The inner tubing of hydraulic hoses is often made of plastic or rubber. This is the layer of the hose that comes into contact with the fluid and so must be made out of the correct material for the fluid type. For example, some fluids may break down rubber, and so a plastic construction would be needed instead. You do not want a hose interior that will react with or break down when it comes into contact with the fluid because that could lead to hose failure and damage throughout the rest of the hydraulic system.
There may be multiple reinforcing layers between the inner and outer layers of a hydraulic hose depending on the durability rating. Wire reinforcement layers can be made of metal, plastic, or textile depending on the flexibility and strength required. And, there are also two styles of wire reinforcement that additionally improve either flexibility or strength. Wire braid offers increased flexibility at the cost of some strength, while wire spiral offers increased strength at the cost of some flexibility.
Reinforcement is used to counteract both internal and external pressure. Internal pressure is the main force the reinforcement acts against, as the highly pressurized hydraulic fluid presses against the walls of the inner tube. External pressure is less of an issue but can come into play in some specific situations.
The exterior shell of the hose protects the inner tube and wire reinforcement from the environment. Environmental dangers could come in the form of abrasion, wear, temperature, and even sunlight. This layer of the hose is made from rubber, plastic, metal, or textile. The exact material chosen will depend on where and how the hose is to be used. If the hose is going to be somewhere with more extreme environmental dangers, then it will need to be made of a more robust material.
Diameter and Length
Hose diameter and length both play a role in how the fluid within the hose behaves. The inner diameter is the diameter within the inner tubing through which the liquid flows. If the diameter is too small, it can lead to pressure drops and increased internal temperatures caused by friction with the tube walls. If it is too large, it can lead to suboptimal system performance due to the flow. Common inner diameter sizes range from 3/16in. To 25.in.
The outer diameter of the hose includes the three-layer structure of the hose as well as the inner diameter. By measuring the difference between the inner and outer diameters, you can get the thickness of the hose wall. This diameter is important to keep in mind when it comes to connection points
Hose length is much more important than you may have realized for a hydraulic system. The longer the hose is, the more potential there is for pressure drops. Just as with inner diameters that are too small, this is because there is more contact between the fluid and interior walls which creates friction. For this reason, it is essential that the hose is the proper length for the location where it is to be used.

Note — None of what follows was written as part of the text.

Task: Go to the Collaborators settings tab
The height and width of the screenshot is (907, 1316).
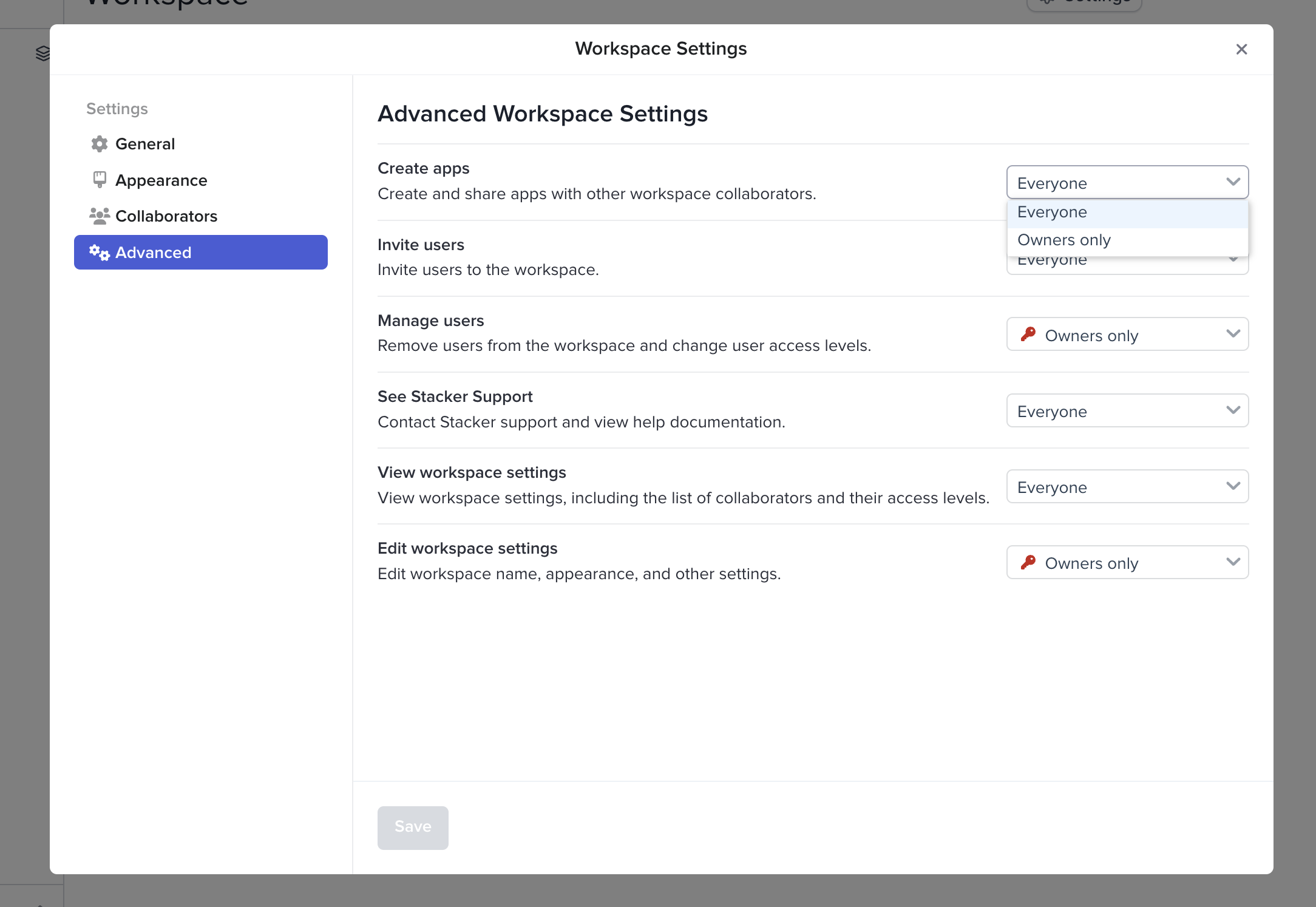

Hydraulic hoses must be able to withstand the various conditions within which they are expected to operate. They may be used in environments that require increased abrasion and wear resistance, flexibility, pressure resistance, and/or temperature resistance.
Abrasion and Wear Resistance
The number one cause of hydraulic hose failure is abrasion and wear. This damage is caused when hoses rub against each other or other objects within or around the system. Even when you do not think the hoses will move to rub against other objects, the small amount of vibration from the fluid flowing can cause wear to occur over time. For this reason, it is important to consider how abrasion will come into play when routing hoses and avoid high-abrasion contact.
Hoses will also wear naturally both internally and externally over time. Because you cannot see internal wear, it is important to pay close attention to external wear. External wear can be accelerated by the hose being in direct sunlight, which can cause elastic materials to break down.
The flexibility of any given hose should be enough for their intended use, but not more or less flexible than that. An overly flexible hose will have reduced strength that may be needed. And a hose that is too rigid can suffer from three main issues. First, the hose should not be so rigid as to be difficult to bend around necessary turns; hoses should be bent, not twisted. Second, the hose should be flexible enough to fit into compact spaces if need be. And third, if the hose is required to move, such as if it is on the arm of machinery, it needs to be sufficiently flexible.
Some hoses are referred to as “lay-flat” which simply means that they do not have a rigid structure maintaining their shape. When there is no fluid pressure within them, they lay flay. These hoses are more flexible than standard hoses and take up less space to store.
While external pressure on hoses usually is not an issue outside of specific environments, all hydraulic hoses must be able to withstand their internal pressures. Every hose has a maximum pressure rating printed on it. This rating should never be exceeded, even when there is a pressure spike. You should consider what the maximum pressure that could be caused by a spike is before selecting a hose for the job. Exceeding the pressure rating could lead to hoses bursting which may cause damage, injury, and downtime.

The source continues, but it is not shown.